The 5-acre garden in Dunsyre near Edinburgh was originally established in 1966, and was called Stonypath. It was renamed "Little Sparta" by Finlay in 1983 as a play between the historical rivalry between the Ancient Greek cities Athens and Sparta -- Edinburgh's nickname is the "Athens of the North". There are over 275 works by the artist, done in collaboration with masons and craftsmen, including concrete poetry in sculptural form, polemic, and philosophical aphorisms, together with sculptures and two temples.
Little Sparta was a twenty-three year collaboration between Ian Hamilton Finlay and his wife, Sue Finlay, who was in charge of the plantings. Together they established Little Sparta as an internationally renowned composition, a combination of avant-garden experiment, Scottish wit and whimsy and the English landscape garden tradition. In 2004, a poll of fifty Scottish artists, gallery directors and arts professionals voted Little Sparta as "the nation's greatest work of art" and art historian Sir Roy Strong has said that it is "the only really original garden made in this country since 1945".

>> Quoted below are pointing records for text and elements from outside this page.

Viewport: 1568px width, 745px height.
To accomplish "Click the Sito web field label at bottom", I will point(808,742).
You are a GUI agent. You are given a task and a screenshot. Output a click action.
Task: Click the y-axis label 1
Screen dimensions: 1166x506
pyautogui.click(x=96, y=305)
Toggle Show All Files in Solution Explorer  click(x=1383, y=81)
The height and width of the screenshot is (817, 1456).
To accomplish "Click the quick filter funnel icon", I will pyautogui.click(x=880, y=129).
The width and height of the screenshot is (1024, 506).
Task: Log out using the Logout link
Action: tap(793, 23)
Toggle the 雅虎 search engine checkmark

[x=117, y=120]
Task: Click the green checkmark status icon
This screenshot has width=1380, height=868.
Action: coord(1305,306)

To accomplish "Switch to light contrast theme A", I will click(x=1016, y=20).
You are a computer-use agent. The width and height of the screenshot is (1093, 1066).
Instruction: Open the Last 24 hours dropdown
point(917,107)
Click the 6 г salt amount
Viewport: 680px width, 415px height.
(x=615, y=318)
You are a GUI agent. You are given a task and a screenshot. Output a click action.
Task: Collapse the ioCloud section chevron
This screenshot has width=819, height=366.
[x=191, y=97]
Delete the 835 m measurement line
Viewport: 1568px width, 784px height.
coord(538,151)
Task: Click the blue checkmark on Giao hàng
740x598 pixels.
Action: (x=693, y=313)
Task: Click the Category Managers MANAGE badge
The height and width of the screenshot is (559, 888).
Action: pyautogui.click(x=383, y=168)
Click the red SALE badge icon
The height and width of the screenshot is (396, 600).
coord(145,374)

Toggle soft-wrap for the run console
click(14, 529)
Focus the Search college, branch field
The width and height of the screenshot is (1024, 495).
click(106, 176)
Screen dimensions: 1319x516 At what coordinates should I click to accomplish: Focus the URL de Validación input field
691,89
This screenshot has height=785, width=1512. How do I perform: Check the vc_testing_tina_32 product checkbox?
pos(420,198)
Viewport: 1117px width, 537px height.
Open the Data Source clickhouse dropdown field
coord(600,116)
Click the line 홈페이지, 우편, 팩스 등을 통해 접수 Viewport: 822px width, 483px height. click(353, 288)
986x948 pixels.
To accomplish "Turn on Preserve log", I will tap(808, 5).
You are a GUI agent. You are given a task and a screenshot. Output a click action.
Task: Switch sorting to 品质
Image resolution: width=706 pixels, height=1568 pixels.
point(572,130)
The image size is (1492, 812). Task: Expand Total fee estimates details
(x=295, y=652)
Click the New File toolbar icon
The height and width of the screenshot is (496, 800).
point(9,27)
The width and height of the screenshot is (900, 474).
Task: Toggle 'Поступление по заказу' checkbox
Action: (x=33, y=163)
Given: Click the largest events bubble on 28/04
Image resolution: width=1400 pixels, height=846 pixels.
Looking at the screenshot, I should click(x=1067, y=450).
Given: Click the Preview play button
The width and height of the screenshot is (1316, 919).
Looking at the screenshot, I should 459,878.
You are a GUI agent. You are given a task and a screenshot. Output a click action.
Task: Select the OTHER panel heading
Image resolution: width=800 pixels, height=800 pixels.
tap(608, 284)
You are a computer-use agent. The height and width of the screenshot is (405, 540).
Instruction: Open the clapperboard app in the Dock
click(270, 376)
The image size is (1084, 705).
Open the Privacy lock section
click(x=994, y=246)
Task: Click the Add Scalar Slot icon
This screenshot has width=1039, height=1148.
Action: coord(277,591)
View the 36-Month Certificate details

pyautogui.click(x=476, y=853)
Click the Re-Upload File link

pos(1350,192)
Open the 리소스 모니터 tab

We visited Little Sparta just before Finlay's death in 2006 and saw him pottering around inside his house. The garden is now owned by the Little Sparta Trust, which hopes to preserve the garden by raising enough to pay for an ongoing maintenance fund. It is an incredible place that is really worth visiting if you are in Scotland -- plan ahead as it is only open on Wednesday, Friday and Sunday afternoons, 2:30-5pm, from 4th June to 29th September.
Much as I coveted Little Sparta's Apollo, I had to settle for one that is much smaller, a stone discard from the garden center I covered with gold leaf. In the winter he's visible from the kitchen window. In the summer he disappears from view, seen only when you wander down a path in the woods and turn a corner.